When the catalase from cow’s liver was exposed to extreme levels of pH, the enzyme was either damaged or denatured. This was signified by the results of the levels of foam (in mm) which were recorded at different levels when H2O2 was added to the enzyme with different levels of pH. When the enzyme was added to a mixture with a pH level of 2, the result was minimal at 4mm. When the enzyme was mixed with a combination with a pH level of 14, the result was even smaller at less than 1mm. The results I was looking for were confirmed when the enzyme was mixed with a pH level of 8, and the foam rose to a level of 102mm. This confirms the hypothesis that extreme levels of pH effect enzyme activity.
According to “The Living World” by George Johnson and Jonathan Losos, enzymes “function within an optimal pH range, because the shape-determining polar interactions of enzymes are quite sensitive to hydrogen ion (H+) concentration (115)” Since the shape of the enzyme is vital to its adherence to the necessary particles, pH levels are strong factors in the efficacy of enzyme activity. “Enzymes catalyze chemical reactions within cells. Sometimes enzymes are organized into biochemical pathways. Enzymes are sensitive to temperature and pH, because both of these variables influence enzyme shape (Johnson and Losos, 114-115).”

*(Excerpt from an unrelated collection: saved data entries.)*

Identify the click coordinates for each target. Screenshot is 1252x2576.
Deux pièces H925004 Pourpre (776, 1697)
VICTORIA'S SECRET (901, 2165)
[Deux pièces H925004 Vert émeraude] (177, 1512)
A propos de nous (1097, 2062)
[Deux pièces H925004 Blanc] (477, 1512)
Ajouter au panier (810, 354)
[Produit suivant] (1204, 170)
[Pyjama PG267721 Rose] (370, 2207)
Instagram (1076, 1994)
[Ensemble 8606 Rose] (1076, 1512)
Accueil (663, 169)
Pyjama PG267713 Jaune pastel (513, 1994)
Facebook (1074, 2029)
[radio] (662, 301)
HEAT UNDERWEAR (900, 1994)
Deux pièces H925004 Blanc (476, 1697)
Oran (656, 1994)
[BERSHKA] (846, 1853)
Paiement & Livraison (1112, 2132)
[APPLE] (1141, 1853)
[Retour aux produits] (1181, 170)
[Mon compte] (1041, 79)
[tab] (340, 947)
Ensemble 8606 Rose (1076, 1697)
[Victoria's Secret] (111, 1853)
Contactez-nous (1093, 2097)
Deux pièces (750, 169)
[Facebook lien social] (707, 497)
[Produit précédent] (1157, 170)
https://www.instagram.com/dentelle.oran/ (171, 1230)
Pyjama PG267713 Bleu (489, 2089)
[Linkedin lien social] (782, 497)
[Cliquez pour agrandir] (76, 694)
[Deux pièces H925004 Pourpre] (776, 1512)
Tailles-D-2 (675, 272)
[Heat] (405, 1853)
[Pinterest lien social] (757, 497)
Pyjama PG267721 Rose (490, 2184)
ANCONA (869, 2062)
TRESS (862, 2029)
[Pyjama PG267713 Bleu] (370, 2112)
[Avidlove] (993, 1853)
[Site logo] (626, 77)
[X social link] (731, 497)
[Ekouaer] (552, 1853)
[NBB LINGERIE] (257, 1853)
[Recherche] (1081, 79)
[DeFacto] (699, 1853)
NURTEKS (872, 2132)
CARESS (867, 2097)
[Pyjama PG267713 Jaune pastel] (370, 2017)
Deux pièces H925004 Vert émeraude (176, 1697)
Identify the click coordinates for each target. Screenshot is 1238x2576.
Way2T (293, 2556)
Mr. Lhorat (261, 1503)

However, these results can be prone to human error, such as miscalculating the amount of pH added to each mixture of cow liver and H2O2, or simply mislabeling or misreading an amount. The study we conducted also was on a small scale, with only one reading of each pH level. The readings would be far more accurate if the mixtures were done multiple times for each reading, then you would be able to assess an average.
The results from this experiment spark a very large hypothesis; that extreme levels of pH affect all enzymes. If this is true, then the level of pH in humans will directly affect their chemical reaction processes. But this leads one to think there must be a way our bodies regulate all this. And there is, cells control enzymes. “Many enzymes have shapes that can be altered by the binding of “signal” molecules to their sufaces.” Such enzymes are called “allosteric”. Enzymes are also usually regulated by a process called “feedback inhibition”, in this case the product of the reaction acts as the repressor (Johnson and Losos, 115).
To further test this hypothesis, one could test actual human liver and see if it functions best at its native pH level, if this also holds true, the results could be the basis for further research into enzyme function and activity in humans and animals.
Johnson, George, and Jonathan Losos. The Living World. 6th ed. New York, NY: McGraw-Hill, 2010. Print.
Boise State University, and Judy Lonsdale. “Enzyme Function and Activity.” Concepts of Biology Laboratory Manual. 5th ed. Dubuque, IA: Kendall Hunt, 2009. Print.
Zucchini, Martina. (2010). Lab lecture.